## ROWS
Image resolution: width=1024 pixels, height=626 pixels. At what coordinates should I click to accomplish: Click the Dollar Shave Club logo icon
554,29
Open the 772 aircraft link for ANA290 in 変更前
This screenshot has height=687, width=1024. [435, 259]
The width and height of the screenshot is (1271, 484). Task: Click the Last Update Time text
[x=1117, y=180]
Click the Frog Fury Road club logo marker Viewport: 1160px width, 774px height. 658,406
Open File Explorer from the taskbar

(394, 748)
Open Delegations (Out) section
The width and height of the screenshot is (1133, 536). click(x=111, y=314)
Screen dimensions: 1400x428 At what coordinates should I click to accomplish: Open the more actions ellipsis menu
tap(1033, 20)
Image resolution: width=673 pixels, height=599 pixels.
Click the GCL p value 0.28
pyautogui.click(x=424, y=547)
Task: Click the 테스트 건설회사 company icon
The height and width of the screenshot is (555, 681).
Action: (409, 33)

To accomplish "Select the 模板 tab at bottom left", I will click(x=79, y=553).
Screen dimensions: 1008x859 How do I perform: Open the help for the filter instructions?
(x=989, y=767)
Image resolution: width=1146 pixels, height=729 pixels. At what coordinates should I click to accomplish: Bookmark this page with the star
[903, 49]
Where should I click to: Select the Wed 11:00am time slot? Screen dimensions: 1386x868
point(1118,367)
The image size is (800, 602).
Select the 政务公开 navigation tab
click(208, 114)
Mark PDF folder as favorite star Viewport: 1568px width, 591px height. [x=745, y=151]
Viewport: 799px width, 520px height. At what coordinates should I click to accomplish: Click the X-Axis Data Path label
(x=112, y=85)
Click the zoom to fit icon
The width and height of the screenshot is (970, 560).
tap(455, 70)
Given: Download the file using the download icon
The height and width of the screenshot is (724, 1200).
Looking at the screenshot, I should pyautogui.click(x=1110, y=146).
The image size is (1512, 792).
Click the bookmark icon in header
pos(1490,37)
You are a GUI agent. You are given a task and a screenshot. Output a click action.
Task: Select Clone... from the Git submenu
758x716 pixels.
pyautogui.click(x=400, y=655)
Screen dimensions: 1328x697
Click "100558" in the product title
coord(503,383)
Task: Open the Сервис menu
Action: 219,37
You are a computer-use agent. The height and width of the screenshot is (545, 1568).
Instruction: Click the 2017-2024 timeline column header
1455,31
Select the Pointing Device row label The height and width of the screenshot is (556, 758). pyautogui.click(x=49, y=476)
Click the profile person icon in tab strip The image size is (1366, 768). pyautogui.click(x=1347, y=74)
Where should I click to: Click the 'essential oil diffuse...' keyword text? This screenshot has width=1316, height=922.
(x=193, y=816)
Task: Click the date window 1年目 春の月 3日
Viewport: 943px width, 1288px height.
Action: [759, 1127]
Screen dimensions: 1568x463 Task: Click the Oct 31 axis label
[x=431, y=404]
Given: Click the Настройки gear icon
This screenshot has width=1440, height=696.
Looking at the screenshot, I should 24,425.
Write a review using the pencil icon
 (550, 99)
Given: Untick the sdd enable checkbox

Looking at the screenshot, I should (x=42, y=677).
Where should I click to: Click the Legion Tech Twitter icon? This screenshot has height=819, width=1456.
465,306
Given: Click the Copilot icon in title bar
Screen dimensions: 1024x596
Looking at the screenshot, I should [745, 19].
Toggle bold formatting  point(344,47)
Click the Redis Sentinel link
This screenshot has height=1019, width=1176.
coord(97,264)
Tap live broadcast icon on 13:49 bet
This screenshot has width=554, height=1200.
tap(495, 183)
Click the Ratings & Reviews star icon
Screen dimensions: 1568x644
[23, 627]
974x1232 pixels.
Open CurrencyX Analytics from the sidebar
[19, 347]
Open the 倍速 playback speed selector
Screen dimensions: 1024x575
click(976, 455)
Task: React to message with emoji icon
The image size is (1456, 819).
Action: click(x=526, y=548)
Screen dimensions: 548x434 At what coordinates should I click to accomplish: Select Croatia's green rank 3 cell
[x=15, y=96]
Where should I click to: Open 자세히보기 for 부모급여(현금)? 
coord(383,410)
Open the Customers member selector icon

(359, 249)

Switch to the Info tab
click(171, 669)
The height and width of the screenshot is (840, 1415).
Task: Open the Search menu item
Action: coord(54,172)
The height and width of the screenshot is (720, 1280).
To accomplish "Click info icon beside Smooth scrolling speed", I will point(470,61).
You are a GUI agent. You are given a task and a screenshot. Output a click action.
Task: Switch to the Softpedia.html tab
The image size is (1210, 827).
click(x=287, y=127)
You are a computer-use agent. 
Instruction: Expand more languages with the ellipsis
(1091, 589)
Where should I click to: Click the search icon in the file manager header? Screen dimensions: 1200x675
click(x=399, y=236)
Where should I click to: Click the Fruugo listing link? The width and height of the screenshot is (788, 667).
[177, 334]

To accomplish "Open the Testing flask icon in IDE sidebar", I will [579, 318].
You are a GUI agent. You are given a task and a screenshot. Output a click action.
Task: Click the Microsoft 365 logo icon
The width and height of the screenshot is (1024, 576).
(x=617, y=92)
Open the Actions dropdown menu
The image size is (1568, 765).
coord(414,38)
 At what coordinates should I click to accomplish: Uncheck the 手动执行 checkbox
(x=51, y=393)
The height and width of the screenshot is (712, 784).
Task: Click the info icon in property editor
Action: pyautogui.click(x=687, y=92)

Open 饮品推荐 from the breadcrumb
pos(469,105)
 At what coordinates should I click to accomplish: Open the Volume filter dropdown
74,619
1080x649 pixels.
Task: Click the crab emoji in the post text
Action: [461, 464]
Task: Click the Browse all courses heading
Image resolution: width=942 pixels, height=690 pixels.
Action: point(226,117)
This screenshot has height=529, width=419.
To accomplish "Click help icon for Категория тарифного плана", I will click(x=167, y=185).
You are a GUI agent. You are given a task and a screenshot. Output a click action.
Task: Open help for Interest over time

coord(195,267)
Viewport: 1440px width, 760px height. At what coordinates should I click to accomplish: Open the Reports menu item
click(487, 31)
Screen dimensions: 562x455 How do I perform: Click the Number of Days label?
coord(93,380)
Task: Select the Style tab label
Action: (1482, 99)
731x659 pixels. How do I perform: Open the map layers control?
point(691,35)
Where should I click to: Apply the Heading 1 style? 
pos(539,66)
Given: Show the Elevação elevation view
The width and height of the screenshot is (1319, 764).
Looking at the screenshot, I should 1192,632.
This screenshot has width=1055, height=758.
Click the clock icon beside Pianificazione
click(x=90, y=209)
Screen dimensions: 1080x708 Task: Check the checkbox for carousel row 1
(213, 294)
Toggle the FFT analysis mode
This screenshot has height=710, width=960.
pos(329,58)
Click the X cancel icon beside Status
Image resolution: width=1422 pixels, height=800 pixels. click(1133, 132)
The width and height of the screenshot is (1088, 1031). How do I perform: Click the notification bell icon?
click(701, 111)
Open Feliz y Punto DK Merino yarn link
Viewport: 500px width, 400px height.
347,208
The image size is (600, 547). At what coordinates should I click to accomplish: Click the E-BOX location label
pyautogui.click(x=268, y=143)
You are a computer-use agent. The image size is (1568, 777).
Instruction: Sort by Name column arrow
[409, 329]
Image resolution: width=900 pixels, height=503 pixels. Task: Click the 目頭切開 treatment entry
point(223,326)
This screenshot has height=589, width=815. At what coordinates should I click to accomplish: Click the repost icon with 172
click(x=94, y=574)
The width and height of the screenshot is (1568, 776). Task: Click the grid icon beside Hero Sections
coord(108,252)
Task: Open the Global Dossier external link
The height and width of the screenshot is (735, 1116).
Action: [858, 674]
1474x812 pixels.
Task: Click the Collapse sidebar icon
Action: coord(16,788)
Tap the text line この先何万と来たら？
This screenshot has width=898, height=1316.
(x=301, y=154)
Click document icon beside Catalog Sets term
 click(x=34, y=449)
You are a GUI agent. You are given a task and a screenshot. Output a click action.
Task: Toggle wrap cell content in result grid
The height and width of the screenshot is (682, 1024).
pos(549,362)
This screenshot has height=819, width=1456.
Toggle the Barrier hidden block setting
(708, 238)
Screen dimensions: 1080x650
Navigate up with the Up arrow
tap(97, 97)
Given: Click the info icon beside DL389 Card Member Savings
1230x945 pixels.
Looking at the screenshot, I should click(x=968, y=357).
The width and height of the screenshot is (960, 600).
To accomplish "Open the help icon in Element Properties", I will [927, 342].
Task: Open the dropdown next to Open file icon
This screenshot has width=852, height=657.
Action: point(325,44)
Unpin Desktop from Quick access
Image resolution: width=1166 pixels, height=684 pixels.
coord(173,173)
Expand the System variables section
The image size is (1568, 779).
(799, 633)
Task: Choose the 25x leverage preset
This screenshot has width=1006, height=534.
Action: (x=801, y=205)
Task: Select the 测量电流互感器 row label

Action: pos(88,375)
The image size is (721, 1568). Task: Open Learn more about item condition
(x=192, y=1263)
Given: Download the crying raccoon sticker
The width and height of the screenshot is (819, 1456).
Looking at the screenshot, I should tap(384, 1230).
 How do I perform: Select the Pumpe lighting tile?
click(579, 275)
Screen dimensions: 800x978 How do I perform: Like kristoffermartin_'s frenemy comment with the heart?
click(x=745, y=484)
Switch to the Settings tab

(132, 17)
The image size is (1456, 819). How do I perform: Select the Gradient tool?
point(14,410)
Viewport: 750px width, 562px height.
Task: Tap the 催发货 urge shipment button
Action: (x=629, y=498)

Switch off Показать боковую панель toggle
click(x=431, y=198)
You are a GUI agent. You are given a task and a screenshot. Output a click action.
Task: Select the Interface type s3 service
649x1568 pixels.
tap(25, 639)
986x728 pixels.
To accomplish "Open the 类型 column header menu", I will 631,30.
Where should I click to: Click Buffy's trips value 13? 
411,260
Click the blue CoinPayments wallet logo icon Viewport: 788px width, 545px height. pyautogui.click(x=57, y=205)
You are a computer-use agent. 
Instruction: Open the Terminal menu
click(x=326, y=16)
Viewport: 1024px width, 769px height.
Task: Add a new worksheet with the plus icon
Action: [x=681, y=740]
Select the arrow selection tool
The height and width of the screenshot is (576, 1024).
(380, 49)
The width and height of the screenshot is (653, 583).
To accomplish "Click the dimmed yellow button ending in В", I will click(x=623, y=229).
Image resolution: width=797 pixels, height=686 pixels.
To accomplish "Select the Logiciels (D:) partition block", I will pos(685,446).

## SHORT EXERCISE
Write out the rows above without any changes, starting with the line that contains "Screen dimensions: 562x455" and ending with the line that contains "click(x=34, y=449)", including both of those lines.

## FULL ANSWER
Screen dimensions: 562x455 How do I perform: Click the Number of Days label?
coord(93,380)
Task: Select the Style tab label
Action: (1482, 99)
731x659 pixels. How do I perform: Open the map layers control?
point(691,35)
Where should I click to: Apply the Heading 1 style? 
pos(539,66)
Given: Show the Elevação elevation view
The width and height of the screenshot is (1319, 764).
Looking at the screenshot, I should 1192,632.
This screenshot has width=1055, height=758.
Click the clock icon beside Pianificazione
click(x=90, y=209)
Screen dimensions: 1080x708 Task: Check the checkbox for carousel row 1
(213, 294)
Toggle the FFT analysis mode
This screenshot has height=710, width=960.
pos(329,58)
Click the X cancel icon beside Status
Image resolution: width=1422 pixels, height=800 pixels. click(1133, 132)
The width and height of the screenshot is (1088, 1031). How do I perform: Click the notification bell icon?
click(701, 111)
Open Feliz y Punto DK Merino yarn link
Viewport: 500px width, 400px height.
347,208
The image size is (600, 547). At what coordinates should I click to accomplish: Click the E-BOX location label
pyautogui.click(x=268, y=143)
You are a computer-use agent. The image size is (1568, 777).
Instruction: Sort by Name column arrow
[409, 329]
Image resolution: width=900 pixels, height=503 pixels. Task: Click the 目頭切開 treatment entry
point(223,326)
This screenshot has height=589, width=815. At what coordinates should I click to accomplish: Click the repost icon with 172
click(x=94, y=574)
The width and height of the screenshot is (1568, 776). Task: Click the grid icon beside Hero Sections
coord(108,252)
Task: Open the Global Dossier external link
The height and width of the screenshot is (735, 1116).
Action: [858, 674]
1474x812 pixels.
Task: Click the Collapse sidebar icon
Action: coord(16,788)
Tap the text line この先何万と来たら？
This screenshot has width=898, height=1316.
(x=301, y=154)
Click document icon beside Catalog Sets term
 click(x=34, y=449)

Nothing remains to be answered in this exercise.